Yeah, but we had the Barry Boys

I have always wondered whether a Welsh film version of "The Taking of Pelham 123 / The Warriors" would be a hit.

Intro - "we have been invited to a conclave at Coryton" (cue to class 142 rattling over the causeway at Barry Island with spooky music in the background)

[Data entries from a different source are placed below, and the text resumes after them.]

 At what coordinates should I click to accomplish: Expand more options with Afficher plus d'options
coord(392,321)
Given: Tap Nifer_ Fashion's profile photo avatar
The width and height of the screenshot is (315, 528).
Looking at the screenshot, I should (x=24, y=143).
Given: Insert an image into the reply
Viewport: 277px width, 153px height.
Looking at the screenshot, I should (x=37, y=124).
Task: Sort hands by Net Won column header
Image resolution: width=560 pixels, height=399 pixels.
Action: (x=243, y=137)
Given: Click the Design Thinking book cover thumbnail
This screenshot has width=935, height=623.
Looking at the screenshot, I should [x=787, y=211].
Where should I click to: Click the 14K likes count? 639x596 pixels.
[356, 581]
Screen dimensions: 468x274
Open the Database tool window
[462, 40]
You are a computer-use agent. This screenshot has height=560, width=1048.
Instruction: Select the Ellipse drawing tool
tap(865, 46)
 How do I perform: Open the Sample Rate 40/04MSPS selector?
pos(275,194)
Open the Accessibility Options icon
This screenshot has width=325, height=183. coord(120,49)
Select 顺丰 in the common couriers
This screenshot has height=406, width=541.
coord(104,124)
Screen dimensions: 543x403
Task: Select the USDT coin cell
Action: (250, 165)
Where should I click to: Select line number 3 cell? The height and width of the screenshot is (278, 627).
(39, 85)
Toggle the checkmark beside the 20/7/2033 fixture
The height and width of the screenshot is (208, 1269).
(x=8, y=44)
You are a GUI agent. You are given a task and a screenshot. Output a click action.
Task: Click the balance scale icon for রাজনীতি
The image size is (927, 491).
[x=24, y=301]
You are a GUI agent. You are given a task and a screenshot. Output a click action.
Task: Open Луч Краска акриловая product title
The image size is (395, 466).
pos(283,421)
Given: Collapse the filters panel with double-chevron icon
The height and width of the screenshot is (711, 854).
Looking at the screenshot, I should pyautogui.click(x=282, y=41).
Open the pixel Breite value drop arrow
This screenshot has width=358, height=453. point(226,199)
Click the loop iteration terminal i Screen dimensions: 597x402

Or "The taking of Bargoed 123" - (cue to Welsh version of NYC traffic controller Caz Dolovich - Emlyn from Ely shouting in the Queen St command  centre"he has got me backed up all the way to Taffs Well ! " - as opposed to being backed up all the way to the Bronx)


----------



## paolo (Jan 19, 2008)

Nice pics.

I know what you mean about walking round Alphabet City... I did that ages ago and found it nerve wracking. Then the last time I went, we pottered around on cycles and had coffees and pastries at very quaint little cafe on Tompkins Square Park. It's certainly changed a bit.

Any idea if the Cyclone is still standing at Coney, or was that one of the demo'd ones?


----------



## 1927 (Jan 19, 2008)

davesgcr said:
			
		

> Barry Island doesnt have Nathans Hot dog emporium
> 
> Or the biggest subway yards in NYC !
> 
> So its safe to go there now after dark ?



Maybe not, but we do have Forte's cafe, and used to have the steam graveyard.





And no,you prob wanna stay away from barry island after dark!


----------



## D (Jan 19, 2008)

Cool photo.


----------



## davesgcr (Jan 20, 2008)

Great shot - of Barry - ! Remember it well like that.Maybe we could twin Coney and Barry?


----------



## lang rabbie (Jan 28, 2008)

editor said:


> Here's another pic of the demolished ride:
> 
> 
> 
> ...



Blimet, reading that I've only just realised it must have been summer 2000 that I last visited Coney Island to stroll down the boardwalk.   




			
				Editor said:
			
		

> I'd gone there expecting to be dazzled by a never ending glint of flick knives and to walk into a Lou Reed/Mink DeVille landscape of white fur coat-clad pimps, husslers, prostitutes, cruising limos, spiv moustaches and shifty dealers and I got, err, Barry Island!



Back then, if you wanted atmospheric lowlife, then nearby "Little Odessa" was the place - Brighton Beach's Russian emigre communities had some truly odd "restaurants".   Mant of them were definitely cover for less legitimate transactions, with middle aged guys sitting around all day apparently doing nothing but have conversations.    But they served damn good food if you knew what were you were asking for.

Unfortunately, a lot of the area was in the process of being rebuilt as bland condos with "ocean views" when I was there, so I doubt if there is as much left of that character.


----------